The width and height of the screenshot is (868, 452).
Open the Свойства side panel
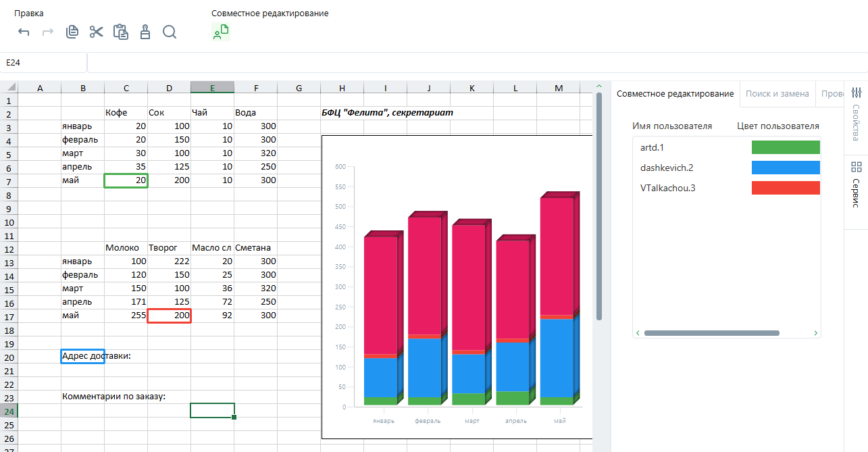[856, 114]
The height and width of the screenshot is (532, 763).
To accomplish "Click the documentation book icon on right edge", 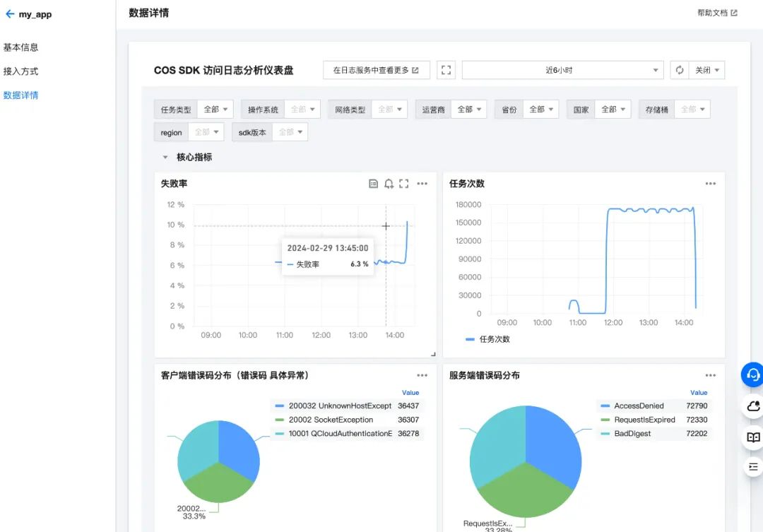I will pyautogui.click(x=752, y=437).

_Task_
Copy out, from the listing above, every line that contains the word "screenshot".

_Task output_
The width and height of the screenshot is (868, 452).
The height and width of the screenshot is (532, 763).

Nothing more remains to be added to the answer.